Pendant que nous tentons de penser ce qui est si difficilement pensable, mais doit l’être….Et pendant que nous lisons des textes divers de contributeurs ayant des points de vue parfois très contradictoires sur ce que peut la raison devant la folie et le fanatisme meurtrier, pendant ce temps la présidentielle continue. Campagne coupée en deux par l’horreur des faits. Dans cette campagne c’est bien de dire aux candidats ce dont nous ne voulons pas. Ni abjecte instrumentalisation, ni récupérations douteuses. On le dit de plusieurs manières, dont les pétitions sont une part. Notre « je » pour exprimer nos refus, ne laisse que notre nom, perdu parmi d’autres. Il est très possible que, signataires, nous ne donnions pas tout à fait le même sens aux mots de ce texte. Peut-être, même, que nous pourrions être en désaccord total, sur certains points, importants pour nous, avec des « je » qui voisinent le nôtre.

Justement… Je lis et relis des articles, et laisse aussi les textes de côté, prenant le temps de la réflexion. Mais j’ai été, dans ces lectures, particulièrement intéressée par le difficile équilibre à trouver entre les deux marges extrêmes de ce que croit pouvoir l’approche rationnelle, au-delà de l’émotionnel.

D’une part, la volonté de définir les diverses causalités d’une tuerie ignoble,  pour que,  les appréhendant un peu mieux, on tente de voir comment notre pays peut mener la lutte contre le terrorisme (surveillance des extrémistes, lois, police, justice, société, psychiatrie, culture, éducation, idéologie, lutte contre la délinquance et le trafic d’armes, communautés, religions, spiritualité, relations internationales, politique, géopolitique, etc.). Mais, dans cette volonté, le risque d’un glissement vers une « compréhension » qui banalise (comme dans un texte « littéraire » paru dans Le Monde ce jeudi), ou, pire, excuse presque, projetant la culpabilité sur un contexte social qui ne peut certainement pas expliquer à lui seul une si grande folie criminelle (comme le fait Tariq Ramadan dans un entretien que j’ai lu sur un blog - et paru dans Le Monde des Religions : semblable à lui-même). NON! Il ne faut pas déplacer la responsabilité, la culpabilité !!! Il ne faut pas manipuler...

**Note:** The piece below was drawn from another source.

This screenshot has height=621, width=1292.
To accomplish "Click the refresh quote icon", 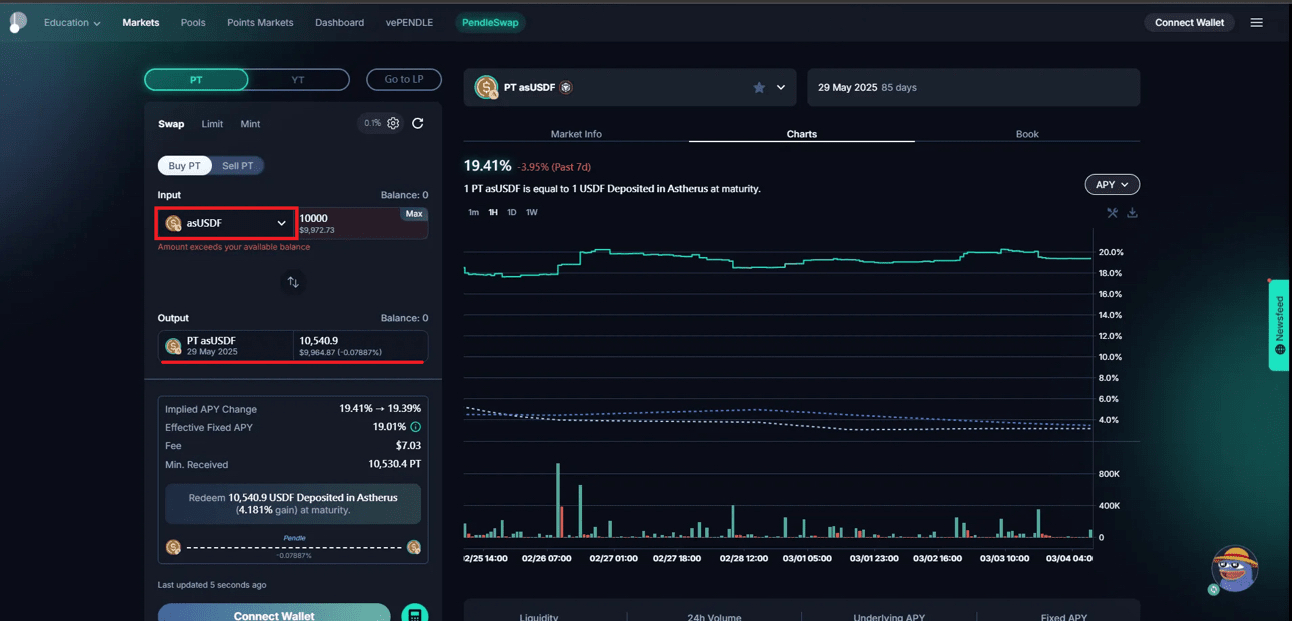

D’autre part, le souci, de combattre. Surtout, combattre (grilles similaires, mais pensées autrement). Avec, cette fois, le piège des projections, des simplifications outrancières. Le risque, aussi, de se rapprocher de ceux qui instrumentalisent (qui font semblant de lutter contre la terreur, mais cachent derrière cela d'autres objectifs réels, haineux : la terreur sert leur propagande, comme leur haine sert la terreur - diabolique complicité).

Le « pourquoi » de tels faits. Et le « comment » de la lutte contre ces faits. Pas de juste milieu confortable, là. Juste un nécessaire aller-retour entre les deux frontières à ne pas dépasser.

Mais, oui : FAIRE France ENSEMBLE... J'ai donc signé.